In short, attempting to deal with the coronavirus pandemic by centralizing decision-making power in public health experts was not unlike trying to design an airplane by consulting only experts in wings. We did not need “the experts,” narrowly conceived. We needed many, many experts representing a broad range of opinions in public health, economics, psychology, sociology, education, health care broadly understood, constitutional law, politics, and fiscal policy. What we then needed most of all were generalists (we might have once called them statesmen) with the willingness to listen to the experts—all of them—and the authority and the willingness to then put them in their place, exercising prudence and good judgment in the pursuit of necessary tradeoffs.
COVID-19 has exposed a third flaw in the near-deification of experts and the consequent elevation of their practical power. When public officials like state governors or the mayors of cities declare, “I am issuing a stay at home order because Dr. X, head of our public health office, says we must,” one of two things is true. One is that the elected official has in fact delegated the decision to the expert, in which case an unelected and unaccountable designee is making a decision of grave import to the lives, livelihoods, and rights of many, completely unchecked. The other is that the elected official actually holds the final say but is hiding behind the expert, in which case a different but no less corrosive form of unaccountability has arrived.
The problem of accountability and the imperfect understanding (and hence fragmentation) of the experts fuse to create an additional danger. Since there is actually no monolithic view among experts on difficult questions, elected officials can simply pick and choose the experts that say what they want to hear, put them ostensibly in charge of key policy decisions, and act as if the policy that they wanted all along has been handed down from on high by “science.” Amazingly, the experts they choose to elevate are usually the ones who tell them that an expansion of their own power is essential. That is not to say that expanding their own power is always their aim, or that no more noble motives are mixed in. But what politician can resist the suggestion that the good of society is coterminous with their own aggrandizement? “Science” is formidable enough that Governor Whitmer doesn’t even have to turn down power thrice before accepting it in another form. Unlike Caesar, she can simply accept the crown as soon as it is offered.
The tyrannical potential of this arrangement should be obvious. It has, in some recent cases, been demonstrated. The more committed we are to the doctrine that experts must always be given deference, the more vulnerable we are to this manipulation.

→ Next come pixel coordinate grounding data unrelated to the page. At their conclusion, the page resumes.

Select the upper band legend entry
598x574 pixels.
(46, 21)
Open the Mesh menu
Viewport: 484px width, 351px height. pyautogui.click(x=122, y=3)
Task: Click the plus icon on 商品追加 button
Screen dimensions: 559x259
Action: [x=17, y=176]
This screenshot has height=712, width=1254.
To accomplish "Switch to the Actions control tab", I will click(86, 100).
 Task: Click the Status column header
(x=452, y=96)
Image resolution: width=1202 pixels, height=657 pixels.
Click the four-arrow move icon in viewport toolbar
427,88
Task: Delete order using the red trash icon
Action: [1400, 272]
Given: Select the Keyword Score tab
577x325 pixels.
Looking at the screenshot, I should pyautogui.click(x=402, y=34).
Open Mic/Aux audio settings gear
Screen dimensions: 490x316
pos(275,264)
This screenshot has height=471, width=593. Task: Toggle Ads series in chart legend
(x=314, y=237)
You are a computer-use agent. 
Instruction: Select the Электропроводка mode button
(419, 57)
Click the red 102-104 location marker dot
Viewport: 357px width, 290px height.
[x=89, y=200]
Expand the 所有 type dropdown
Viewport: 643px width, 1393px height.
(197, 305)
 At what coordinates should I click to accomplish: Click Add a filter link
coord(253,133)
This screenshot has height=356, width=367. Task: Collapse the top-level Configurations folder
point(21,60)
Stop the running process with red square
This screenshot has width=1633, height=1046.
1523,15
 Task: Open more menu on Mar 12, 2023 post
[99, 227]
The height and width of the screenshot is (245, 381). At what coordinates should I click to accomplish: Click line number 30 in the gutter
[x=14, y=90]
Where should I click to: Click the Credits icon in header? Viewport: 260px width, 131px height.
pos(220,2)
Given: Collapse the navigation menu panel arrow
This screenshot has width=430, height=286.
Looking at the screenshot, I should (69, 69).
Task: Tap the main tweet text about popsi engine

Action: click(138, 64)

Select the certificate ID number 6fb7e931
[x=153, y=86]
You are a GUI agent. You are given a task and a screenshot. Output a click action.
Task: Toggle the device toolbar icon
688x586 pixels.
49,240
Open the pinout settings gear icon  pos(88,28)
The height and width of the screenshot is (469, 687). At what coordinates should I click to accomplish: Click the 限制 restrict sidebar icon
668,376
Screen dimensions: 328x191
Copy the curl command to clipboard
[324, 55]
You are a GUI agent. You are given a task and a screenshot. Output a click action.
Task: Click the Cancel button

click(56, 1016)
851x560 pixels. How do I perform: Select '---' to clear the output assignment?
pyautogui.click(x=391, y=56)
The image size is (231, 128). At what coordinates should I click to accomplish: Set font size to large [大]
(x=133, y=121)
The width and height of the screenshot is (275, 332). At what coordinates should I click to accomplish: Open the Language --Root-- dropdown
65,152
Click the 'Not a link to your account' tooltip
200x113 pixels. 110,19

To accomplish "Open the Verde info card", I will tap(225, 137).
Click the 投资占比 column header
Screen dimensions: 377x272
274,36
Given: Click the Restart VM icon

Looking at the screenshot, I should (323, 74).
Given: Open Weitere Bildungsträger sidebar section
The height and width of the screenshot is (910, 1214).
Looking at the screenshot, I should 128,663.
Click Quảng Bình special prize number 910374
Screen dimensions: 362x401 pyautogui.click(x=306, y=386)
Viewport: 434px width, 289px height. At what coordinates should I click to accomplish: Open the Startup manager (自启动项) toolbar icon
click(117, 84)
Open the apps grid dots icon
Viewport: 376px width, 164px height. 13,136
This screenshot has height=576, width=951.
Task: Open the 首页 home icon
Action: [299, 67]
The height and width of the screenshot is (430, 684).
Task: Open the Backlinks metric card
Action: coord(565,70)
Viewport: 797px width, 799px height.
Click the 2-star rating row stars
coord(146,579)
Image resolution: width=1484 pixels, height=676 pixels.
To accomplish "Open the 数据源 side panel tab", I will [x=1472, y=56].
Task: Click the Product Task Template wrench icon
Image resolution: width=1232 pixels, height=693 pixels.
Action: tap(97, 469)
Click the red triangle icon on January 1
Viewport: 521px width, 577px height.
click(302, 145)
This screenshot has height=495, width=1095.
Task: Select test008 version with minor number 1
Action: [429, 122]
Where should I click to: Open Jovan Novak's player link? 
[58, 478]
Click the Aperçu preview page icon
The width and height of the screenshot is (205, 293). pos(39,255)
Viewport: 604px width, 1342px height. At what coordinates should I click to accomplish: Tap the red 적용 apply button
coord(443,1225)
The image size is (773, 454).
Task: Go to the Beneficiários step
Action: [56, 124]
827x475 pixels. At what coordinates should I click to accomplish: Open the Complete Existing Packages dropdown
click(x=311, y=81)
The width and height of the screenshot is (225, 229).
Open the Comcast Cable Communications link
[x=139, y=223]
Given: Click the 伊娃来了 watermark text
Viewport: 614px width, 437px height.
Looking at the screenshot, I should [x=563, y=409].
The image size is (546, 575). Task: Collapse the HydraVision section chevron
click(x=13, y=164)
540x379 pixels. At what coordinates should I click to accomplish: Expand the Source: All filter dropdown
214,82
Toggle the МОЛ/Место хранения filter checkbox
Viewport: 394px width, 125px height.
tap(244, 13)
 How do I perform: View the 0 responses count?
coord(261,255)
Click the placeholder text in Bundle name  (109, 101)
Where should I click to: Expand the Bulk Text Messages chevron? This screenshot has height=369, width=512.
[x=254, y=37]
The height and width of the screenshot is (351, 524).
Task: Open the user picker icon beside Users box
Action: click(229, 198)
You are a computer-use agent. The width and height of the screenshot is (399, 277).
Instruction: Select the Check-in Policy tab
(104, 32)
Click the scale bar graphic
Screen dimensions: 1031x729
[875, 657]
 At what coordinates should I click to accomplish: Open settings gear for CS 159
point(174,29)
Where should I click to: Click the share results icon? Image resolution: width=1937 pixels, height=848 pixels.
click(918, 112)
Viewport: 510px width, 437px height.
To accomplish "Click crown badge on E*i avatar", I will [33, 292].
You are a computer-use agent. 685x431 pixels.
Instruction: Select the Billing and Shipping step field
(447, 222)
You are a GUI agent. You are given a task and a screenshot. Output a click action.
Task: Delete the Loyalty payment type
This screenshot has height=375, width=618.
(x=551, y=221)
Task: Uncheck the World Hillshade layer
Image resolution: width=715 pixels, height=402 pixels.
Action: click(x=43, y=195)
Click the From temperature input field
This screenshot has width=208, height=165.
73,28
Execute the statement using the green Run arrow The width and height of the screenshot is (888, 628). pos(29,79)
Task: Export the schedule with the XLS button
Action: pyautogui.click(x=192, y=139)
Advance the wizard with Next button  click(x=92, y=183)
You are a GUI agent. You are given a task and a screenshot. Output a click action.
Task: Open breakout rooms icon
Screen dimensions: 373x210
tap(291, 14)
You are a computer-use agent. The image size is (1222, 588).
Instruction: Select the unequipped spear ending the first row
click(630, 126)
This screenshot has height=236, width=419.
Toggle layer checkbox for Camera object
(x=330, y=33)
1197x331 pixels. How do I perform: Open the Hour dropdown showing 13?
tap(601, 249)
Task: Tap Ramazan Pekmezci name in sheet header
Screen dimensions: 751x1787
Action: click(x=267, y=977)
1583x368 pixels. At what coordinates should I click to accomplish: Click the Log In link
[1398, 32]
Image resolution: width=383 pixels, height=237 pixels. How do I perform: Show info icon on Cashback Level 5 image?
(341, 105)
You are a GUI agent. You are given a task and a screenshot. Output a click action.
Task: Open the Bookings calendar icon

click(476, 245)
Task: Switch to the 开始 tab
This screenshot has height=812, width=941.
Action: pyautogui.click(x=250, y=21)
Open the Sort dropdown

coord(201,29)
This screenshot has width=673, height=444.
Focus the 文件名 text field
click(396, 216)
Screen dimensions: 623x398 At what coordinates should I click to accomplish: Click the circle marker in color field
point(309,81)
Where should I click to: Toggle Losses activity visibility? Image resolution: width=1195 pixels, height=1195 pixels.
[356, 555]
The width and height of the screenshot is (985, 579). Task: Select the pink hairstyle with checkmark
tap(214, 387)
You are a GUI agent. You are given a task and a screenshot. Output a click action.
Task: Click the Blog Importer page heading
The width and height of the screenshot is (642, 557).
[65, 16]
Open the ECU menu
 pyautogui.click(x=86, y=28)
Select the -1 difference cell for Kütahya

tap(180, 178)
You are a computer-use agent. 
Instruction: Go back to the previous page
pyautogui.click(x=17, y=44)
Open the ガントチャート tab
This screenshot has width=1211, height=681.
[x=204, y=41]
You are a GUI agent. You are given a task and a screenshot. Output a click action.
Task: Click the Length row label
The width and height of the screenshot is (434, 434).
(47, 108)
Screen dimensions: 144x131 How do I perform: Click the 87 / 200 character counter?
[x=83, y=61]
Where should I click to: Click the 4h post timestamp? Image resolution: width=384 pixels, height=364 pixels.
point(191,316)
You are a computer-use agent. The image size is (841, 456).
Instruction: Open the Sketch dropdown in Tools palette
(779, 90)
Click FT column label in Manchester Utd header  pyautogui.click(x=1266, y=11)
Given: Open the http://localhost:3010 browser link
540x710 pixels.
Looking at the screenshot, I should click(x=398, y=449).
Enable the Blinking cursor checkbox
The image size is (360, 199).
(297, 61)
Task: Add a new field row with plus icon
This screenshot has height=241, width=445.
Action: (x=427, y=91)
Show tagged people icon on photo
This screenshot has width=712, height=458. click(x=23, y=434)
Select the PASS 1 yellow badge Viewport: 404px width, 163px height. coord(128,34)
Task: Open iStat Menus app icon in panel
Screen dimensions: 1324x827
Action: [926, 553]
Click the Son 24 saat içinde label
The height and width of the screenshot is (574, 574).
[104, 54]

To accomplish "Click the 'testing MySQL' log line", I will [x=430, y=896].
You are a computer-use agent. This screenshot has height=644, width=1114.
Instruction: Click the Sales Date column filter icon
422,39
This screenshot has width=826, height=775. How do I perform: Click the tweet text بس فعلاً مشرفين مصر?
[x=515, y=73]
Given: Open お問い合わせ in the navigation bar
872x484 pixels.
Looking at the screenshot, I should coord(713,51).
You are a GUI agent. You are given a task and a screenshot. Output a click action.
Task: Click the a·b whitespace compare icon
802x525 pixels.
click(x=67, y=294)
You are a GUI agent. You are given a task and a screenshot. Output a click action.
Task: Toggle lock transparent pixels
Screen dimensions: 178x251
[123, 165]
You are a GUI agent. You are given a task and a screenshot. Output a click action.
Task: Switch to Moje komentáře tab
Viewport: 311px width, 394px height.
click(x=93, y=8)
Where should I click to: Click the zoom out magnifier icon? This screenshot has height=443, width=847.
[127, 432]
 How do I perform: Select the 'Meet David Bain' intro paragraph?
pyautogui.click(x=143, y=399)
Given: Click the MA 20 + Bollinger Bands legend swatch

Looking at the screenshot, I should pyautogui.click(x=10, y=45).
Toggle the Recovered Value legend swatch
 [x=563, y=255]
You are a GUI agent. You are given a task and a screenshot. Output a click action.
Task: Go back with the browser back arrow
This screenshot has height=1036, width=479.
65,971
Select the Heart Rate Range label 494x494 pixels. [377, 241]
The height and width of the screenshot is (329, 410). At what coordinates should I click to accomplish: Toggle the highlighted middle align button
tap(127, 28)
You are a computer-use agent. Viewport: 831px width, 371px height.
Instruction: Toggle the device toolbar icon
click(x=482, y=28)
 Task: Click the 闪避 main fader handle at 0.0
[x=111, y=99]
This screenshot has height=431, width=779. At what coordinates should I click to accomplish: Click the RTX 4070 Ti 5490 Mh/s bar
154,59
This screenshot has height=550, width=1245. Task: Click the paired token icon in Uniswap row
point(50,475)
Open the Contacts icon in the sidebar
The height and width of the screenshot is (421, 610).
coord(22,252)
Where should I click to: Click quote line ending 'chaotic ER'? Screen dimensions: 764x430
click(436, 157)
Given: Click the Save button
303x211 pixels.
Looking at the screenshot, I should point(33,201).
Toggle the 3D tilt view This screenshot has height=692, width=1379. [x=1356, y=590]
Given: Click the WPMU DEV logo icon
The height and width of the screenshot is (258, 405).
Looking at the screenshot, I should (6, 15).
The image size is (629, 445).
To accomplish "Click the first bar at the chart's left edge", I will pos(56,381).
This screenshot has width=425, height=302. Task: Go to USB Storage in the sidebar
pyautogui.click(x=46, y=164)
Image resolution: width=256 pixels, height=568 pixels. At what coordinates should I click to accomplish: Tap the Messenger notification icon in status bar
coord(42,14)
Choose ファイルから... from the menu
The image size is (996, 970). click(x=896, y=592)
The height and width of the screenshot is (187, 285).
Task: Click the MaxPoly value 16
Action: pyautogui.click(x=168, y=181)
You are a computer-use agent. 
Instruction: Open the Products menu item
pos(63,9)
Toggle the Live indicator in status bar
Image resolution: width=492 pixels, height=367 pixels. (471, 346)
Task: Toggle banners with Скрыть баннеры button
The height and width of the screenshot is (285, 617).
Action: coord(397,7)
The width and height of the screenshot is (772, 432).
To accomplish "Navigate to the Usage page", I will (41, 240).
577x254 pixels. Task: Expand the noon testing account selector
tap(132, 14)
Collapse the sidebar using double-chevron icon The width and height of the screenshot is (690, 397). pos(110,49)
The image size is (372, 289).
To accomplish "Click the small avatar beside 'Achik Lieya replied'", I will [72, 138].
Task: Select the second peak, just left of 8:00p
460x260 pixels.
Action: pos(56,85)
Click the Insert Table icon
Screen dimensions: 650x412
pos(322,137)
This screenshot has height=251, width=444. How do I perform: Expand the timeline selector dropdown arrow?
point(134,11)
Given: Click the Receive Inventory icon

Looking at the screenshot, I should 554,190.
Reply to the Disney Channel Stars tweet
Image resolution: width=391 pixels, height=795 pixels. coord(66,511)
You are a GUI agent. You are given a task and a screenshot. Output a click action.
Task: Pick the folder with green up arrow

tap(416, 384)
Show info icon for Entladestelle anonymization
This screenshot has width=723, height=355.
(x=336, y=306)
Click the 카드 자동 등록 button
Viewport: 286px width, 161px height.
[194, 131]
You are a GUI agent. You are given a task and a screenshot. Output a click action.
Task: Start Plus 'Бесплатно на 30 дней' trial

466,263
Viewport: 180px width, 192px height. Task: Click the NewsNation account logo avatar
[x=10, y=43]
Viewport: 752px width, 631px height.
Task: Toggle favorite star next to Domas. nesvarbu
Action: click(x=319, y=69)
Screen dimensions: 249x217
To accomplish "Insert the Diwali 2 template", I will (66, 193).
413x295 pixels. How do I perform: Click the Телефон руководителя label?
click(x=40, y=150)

The improvident elevation of expertise turns on its head the wisdom of the Founders, who were deeply wary of man’s intrinsic desire for power and committed to dividing power in order to frustrate such designs. It is no exaggeration to say that government wielded either directly by unchecked experts or by politicians using experts for cover is simply inconsistent with both consent of the governed and the protection of fundamental rights. The best rule in a republic is not deference to expertise. It is respect for expertise, but deference to no one.
It is too early to tell what the long-term political or policy effects of the coronavirus crisis will be. It seems likely, however, that millions of Americans have now noticed the limits and perils of government by expertise. If that is true, it may be the one unanticipated consequence of the national lockdown that will benefit us all. If it is not true or, worse, if it is true but it doesn’t matter because we have gone too far down this road for consent of the governed to regain its supremacy even when the populace is awakened, we may have two other tragedies to mourn: the end of hope for prudent public policy, and the death of republican government in all but name.